For the summer period it is pretty unlikely that we will see a major change in the trend. Demand will decline because of the summer holidays.  Also, one day, Chinese tanners will most probably think that they might have enough for the moment. Another effect that definitely plays a role in today’s market is that a number of suppliers and customers, in particular in the United States in China, still have to sort out a couple of issues related to contracts from 2008.

With prices having gained roughly 30% so far, it has put a number of suppliers in the position of being able to remember who honoured contracts last year and who didn’t.

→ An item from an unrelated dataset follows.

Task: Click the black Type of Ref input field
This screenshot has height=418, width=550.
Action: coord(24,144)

A lot of tanneries today are looking for new options, new suppliers, which is certainly inflating demand. How much this is influencing the order book of a number of suppliers remains open to question. But if suppliers decide not to honour existing contracts because they feel that they have better options, it is no surprise that buyers, too, should look for new sources.

Splits in demand

The split market is also gaining a bit of pace now. The levels of enquiry are constantly rising and in this segment, too, production is failing to keep up with demand, albeit to a lesser extent than in the hide market. But after the long drama in the split market, which had more fashion reasons than market reasons, the present situation is giving a bit of relief to those who have to buy expensive hides and can now at least get a bit more of a return for their splits.

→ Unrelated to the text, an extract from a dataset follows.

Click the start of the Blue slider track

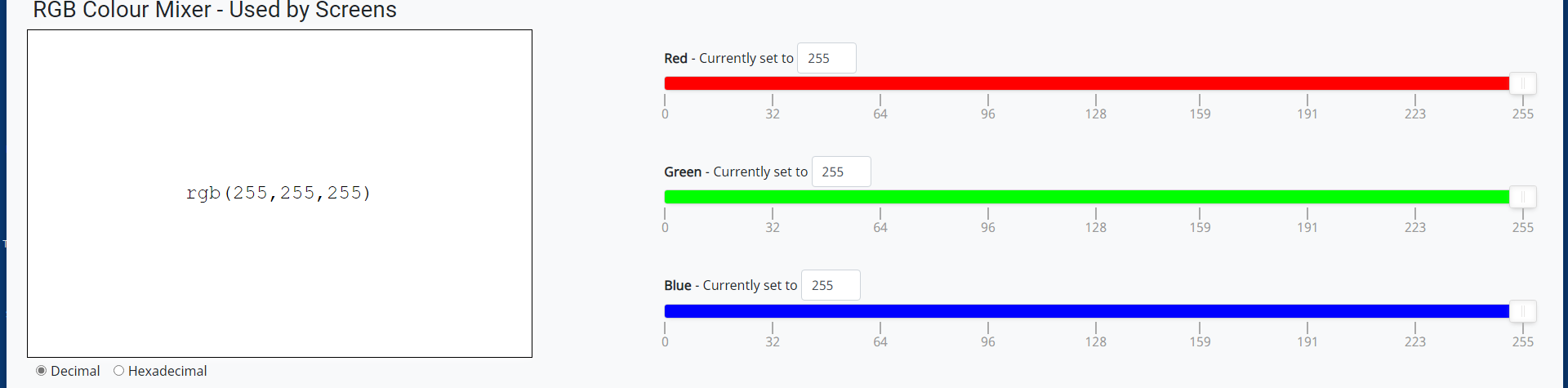coord(666,311)
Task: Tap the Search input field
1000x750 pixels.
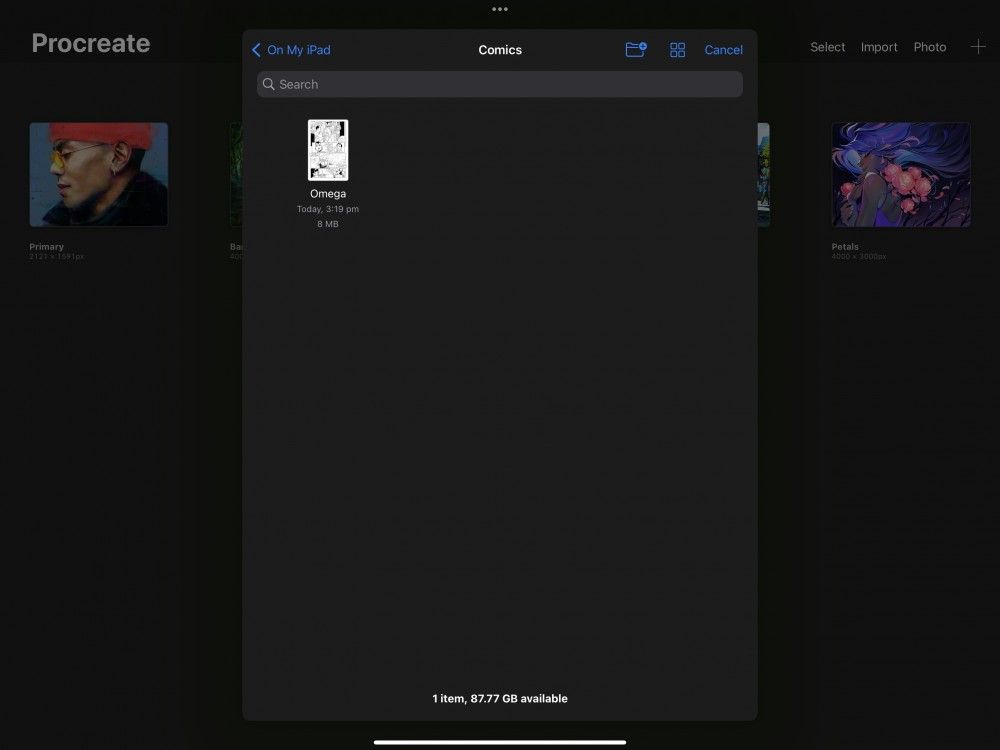Action: 499,84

The skin market has not seen much of a change. There is definitely more enquiry now for new season lambskins for double-face production, but prices have not reacted much yet; only moderate increases have been reported. A number of players are now becoming very interested to see if the sharp rise in hide prices will also spill into the skin market. Skins have not really had any benefit from the situation and they look still very, very cheap. In particular for garment leathers skins would be the attractive alternative to cow hides. If the market is really strong and if global consumption is really going to increase, this attractive alternative should begin to receive more attention pretty soon. After the summer holidays we should quickly get an indication as to the chances producers and sellers of this kind of material have of a better future.

For the coming weeks we think that the market is now entering holiday mood. In Europe in the second half of July and the first half of August almost all leather producers are on holiday and the kill is at a very low level. Consequently, market activity can be high for the simple reason of the lack of quantities and players. With Asian people not on holiday, they will be the market makers. Will they have the courage and the need to push the market even higher?

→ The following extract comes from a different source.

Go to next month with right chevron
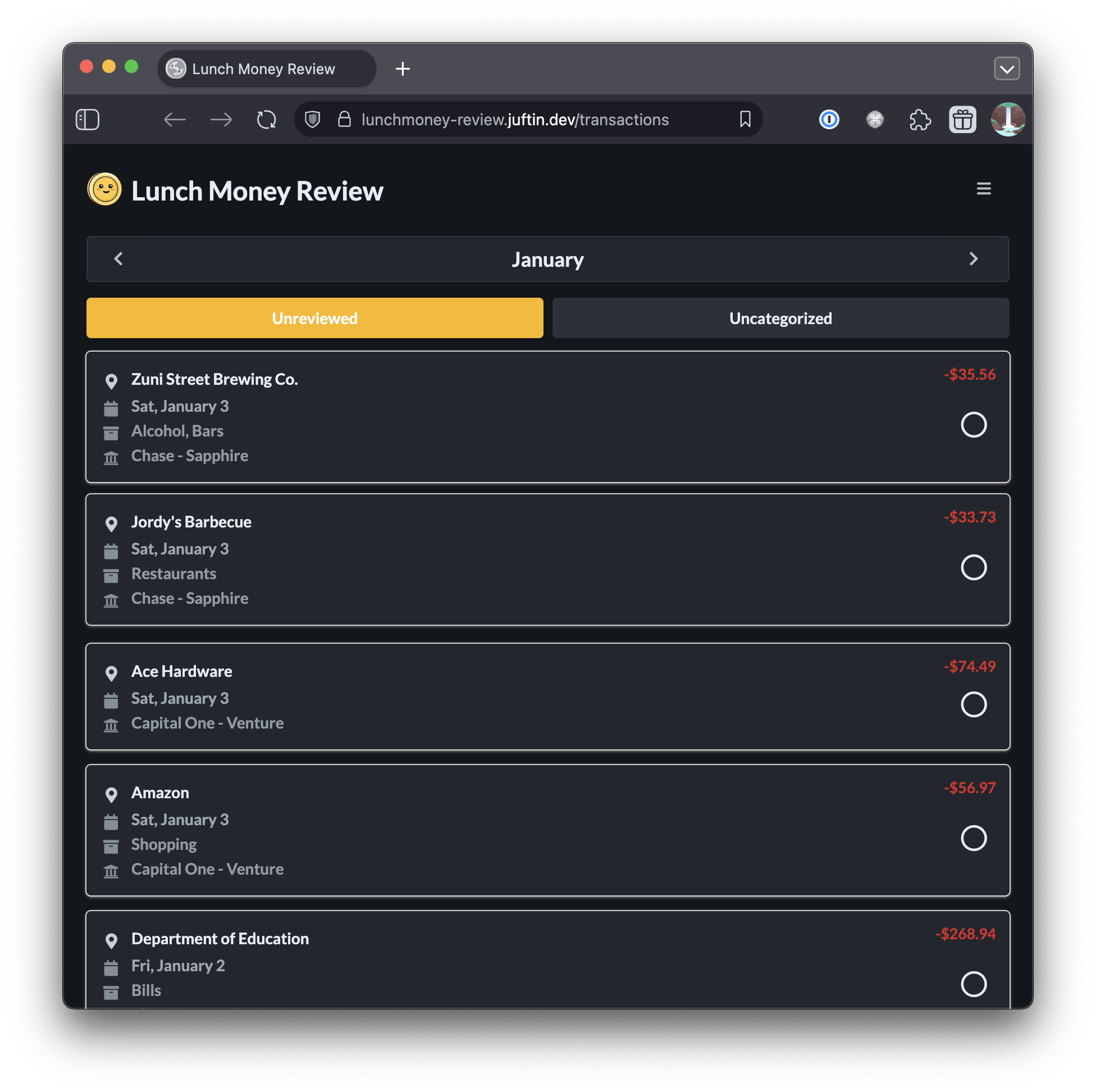The image size is (1096, 1092). point(974,259)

With the oversold situation that we see from suppliers, it would need very little to keep this market on fire. However, with the All China Leather Exhibition in Shanghai already on the horizon and Chinese buyers aware of the situation today, we think they will also take a short break and wait for visitors to discuss face-to-face what to do for the rest of the year. This includes not only raw material suppliers, but also finished product buyers who traditionally travel  at the present time too. There is a fair chance that we will still see some latecomers needing raw material and having to take whatever is available, but they will definitely find it tough to negotiate on price. Sellers are pretty confident that if one buyer doesn’t take the product, another one will. This might be true for the time being, but the situation will change again when the slaughter in Europe picks up in September and October. We will have to wait and see if the leather business is strong enough to allow all tanneries to keep their productions running until then. For the time being it might be best to look for a nice place on the beach or wherever and let the holiday season pass.